Image from Riccardo Annandale on UnSplash |
I remember years ago when I was still presenting primarily as a man, every now and then unexpectedly someone would refer to me with feminine pronouns.
Secretly of course I loved it but never could figure out why someone had cracked my male façade to see the true inner me. Many years later I thought I had discovered the reason why it happened. After I met my wife Liz, I began to search various forms of my spirituality and one of my searches led me to the concept that every person has an aura they project on the world around them. I quickly thought of the times I was called a woman while I was presenting as a man and thought at the time I was subconsciously projecting as a woman.

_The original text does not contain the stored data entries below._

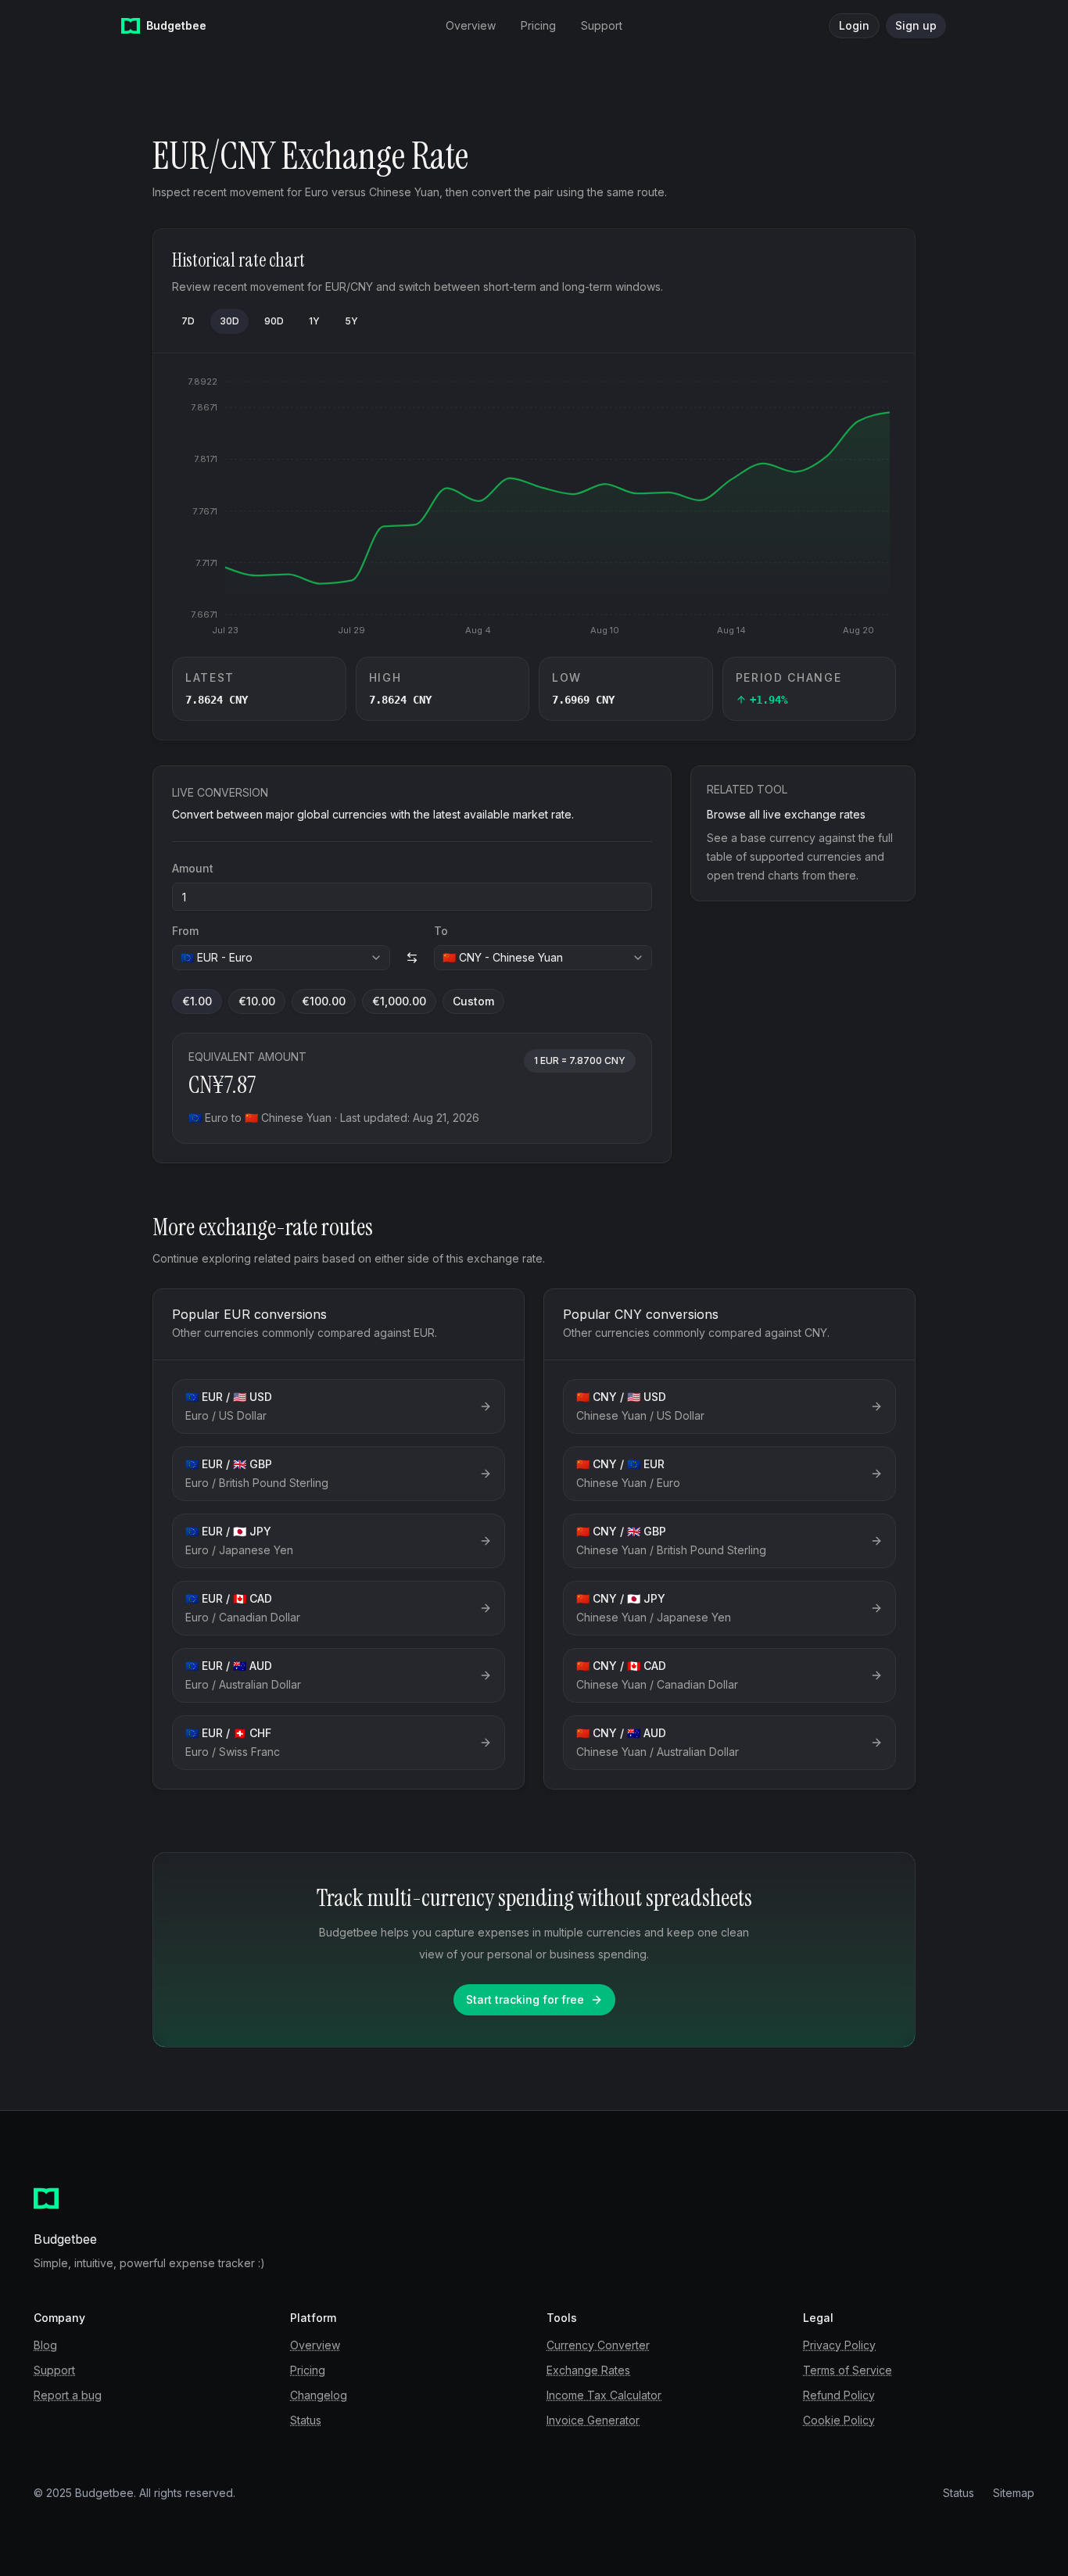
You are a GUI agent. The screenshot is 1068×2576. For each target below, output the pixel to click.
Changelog (318, 2395)
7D (188, 321)
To (441, 930)
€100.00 (324, 1001)
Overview (315, 2345)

I set out to remember the energy shift process and try to utilize it in my daily life when I ventured out of my gender closet.
Every time I was mis-gendered, I would concentrate harder on the next person. In other words, I tried to think woman in the strictest sense and change my aura so the next person would pick up on it. Sadly I don't have any scientific results but the process seemed to work for me. Perhaps too, the process was working because I had worked so hard to shift my gender energies as I came out as a fulltime transgender woman. I was helped when I didn't have to carry around the extra weight of trying my best to maintain two binary genders in one life. A terrific amount of weight was lifted when I decided my male past had to go in favor of a feminine future.

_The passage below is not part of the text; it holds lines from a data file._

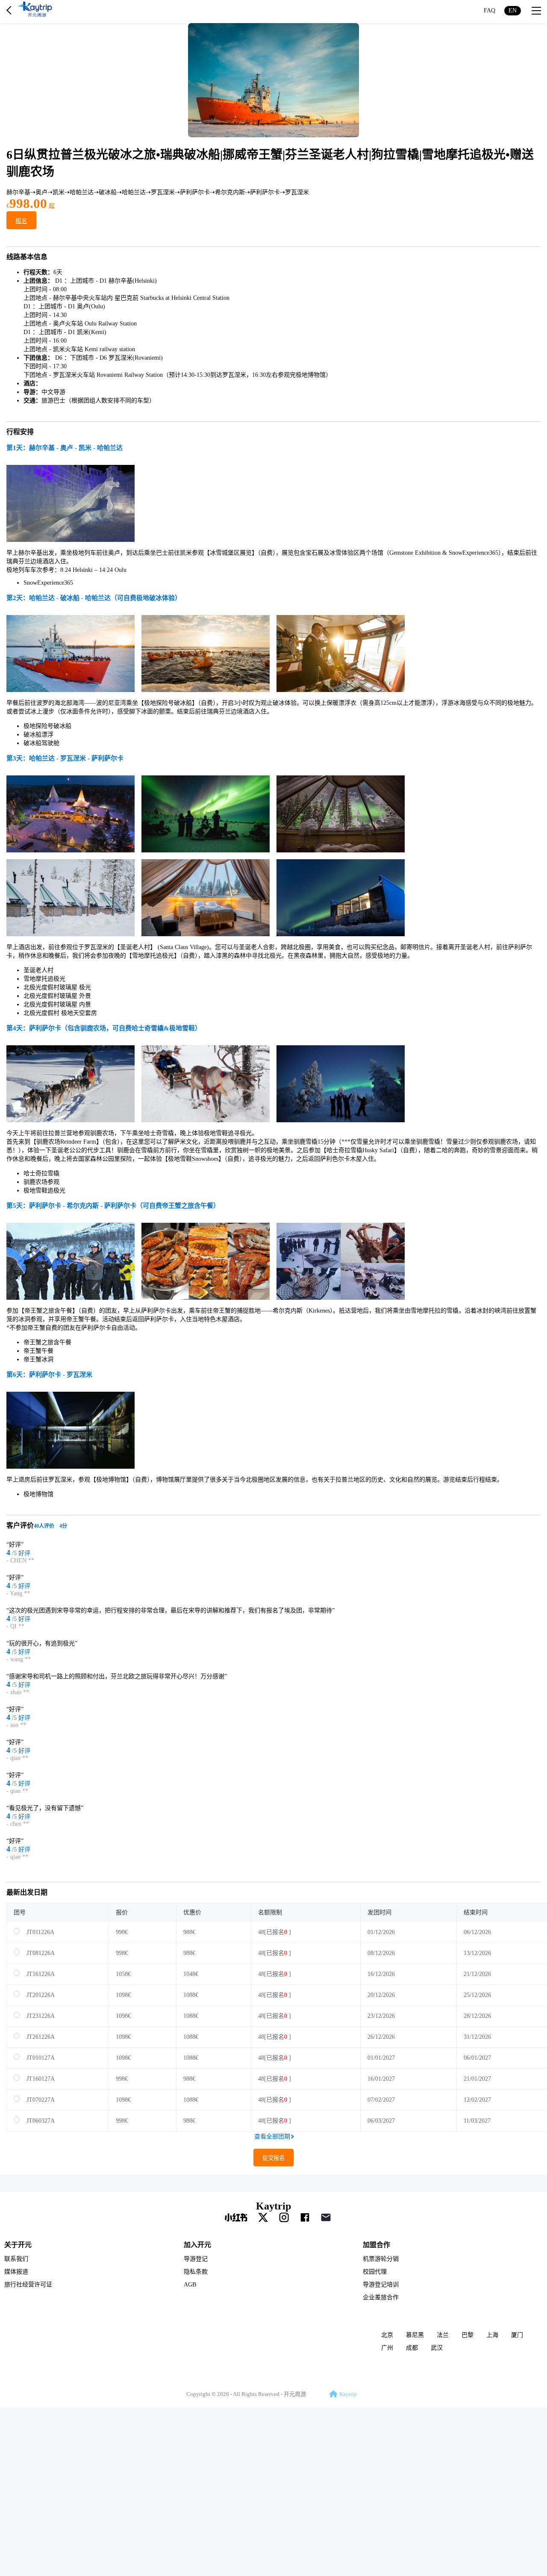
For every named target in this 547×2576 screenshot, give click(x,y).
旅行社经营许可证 (28, 2284)
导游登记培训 (381, 2284)
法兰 (443, 2335)
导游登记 (196, 2259)
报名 (21, 221)
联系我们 (16, 2259)
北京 (387, 2335)
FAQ (489, 10)
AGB (190, 2284)
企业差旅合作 (381, 2297)
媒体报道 (16, 2271)
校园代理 (375, 2271)
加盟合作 (376, 2244)
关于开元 (18, 2244)
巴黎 (467, 2335)
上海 (492, 2335)
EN (513, 10)
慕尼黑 (415, 2335)
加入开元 (197, 2244)
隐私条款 (196, 2271)
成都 (412, 2348)
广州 (387, 2348)
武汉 (437, 2348)
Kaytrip (273, 2206)
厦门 (517, 2335)
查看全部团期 (272, 2136)
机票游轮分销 (381, 2259)
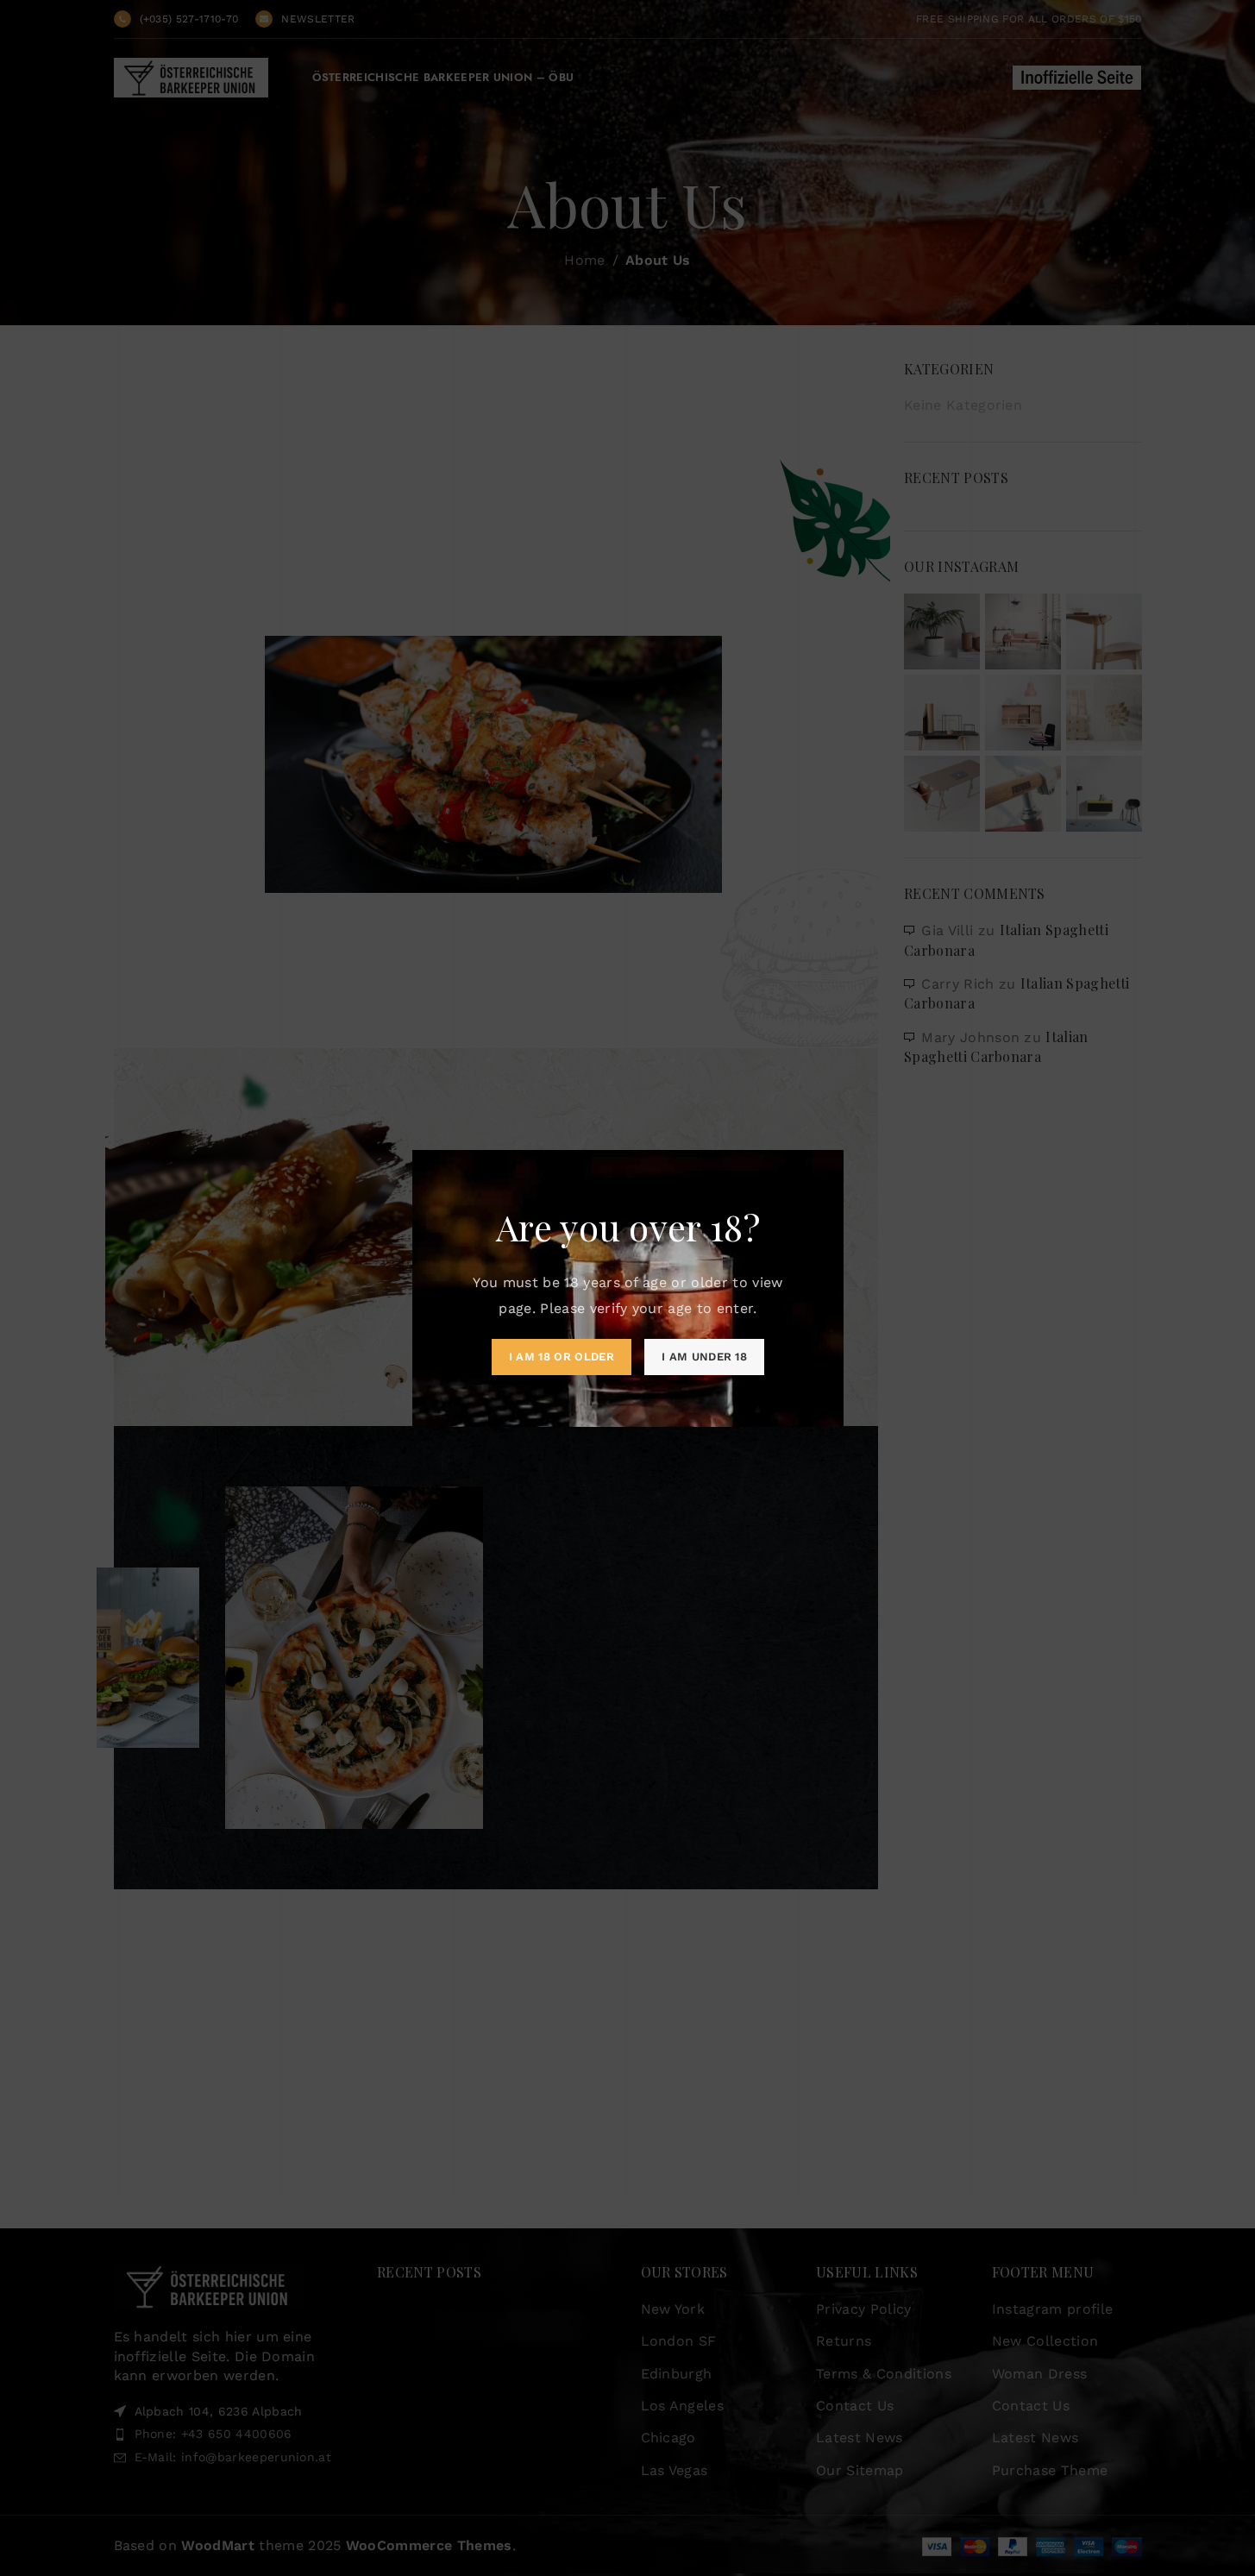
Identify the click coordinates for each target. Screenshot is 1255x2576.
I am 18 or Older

Along the way I learned too that most people are into their own little worlds and don't really care much about yours unless you somehow rudely invade their world. I found also there are some people who will always "read" you the wrong way, no matter how hard you try. It was difficult but I learned to put those people behind me and just move on as quick as I could. I know I wondered at the time, had my aura somehow slipped back into my old unwanted male self and had I possibly just grew too comfortable as my new transgender self.
Possibly, the biggest energy shift I experienced happened when I was able to begin living my dream as a trans woman. I felt so relieved and I knew I had worked so hard to achieve my dream, no one would ever be able to take it away. Very few of us live long enough to experience living out any of their goals, so anyway that I could I needed to enjoy the new gender energy shift I was experiencing. So far the buzz has never gone away.